Take leave n’root nimblequick through th’dregs o’plastick sackery, a-marking carefully a number of six’n’thirty wee gommets. Stack th’bunch by th’ready, and commence t’pokin them each in th’wee holes up’n’along th’sideboard plankery, mindin t’space’em sos yeer tomes’n’logs will fit fair’n’tight within. Once yee’ve alaid’em by, tis time t’hoist Whyvar aloft, standin’ her straight’n’proud, ready for t’affix th’final gallant bedeckin: th’shelfery.

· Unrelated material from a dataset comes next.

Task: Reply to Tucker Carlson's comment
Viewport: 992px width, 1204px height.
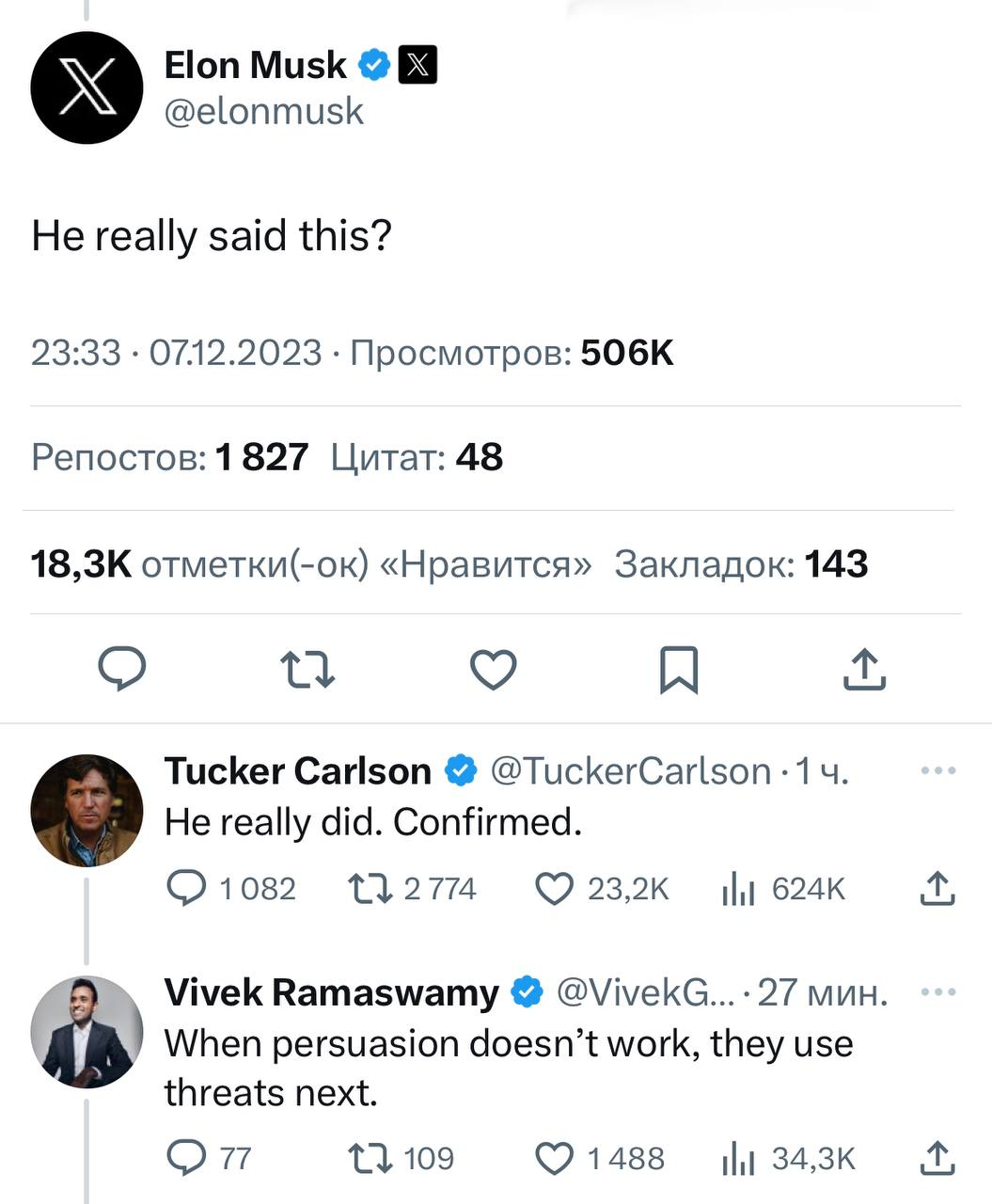Action: point(186,888)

So fair she’ll be! Stab yer dirk threw th’shelfrappin, n’loose’em from th’styrofoamy briggery. Lay em by, all th’fair six bookboards. Now matey, tis nothing but t’settem each and th’tother upon th’gommetry of which yee’ve already but lain. A tap o’th’mallet pon each’o’th’shelferys, n’yeev up’n but finished yer quest’o’cheevin th’assemblery o’th’tall n’comely Whyvar Shelf’o’Bookery™. We wager yee’ll enjoy t’lay yeer collecktion o’loggery, tomery, treasure mappery, n’all manner o musty bookery upon th’bonny bookslats fer all yeer illiterate rabbly shipmate eejits t’slather o’er in jealousy.  Ahoy! 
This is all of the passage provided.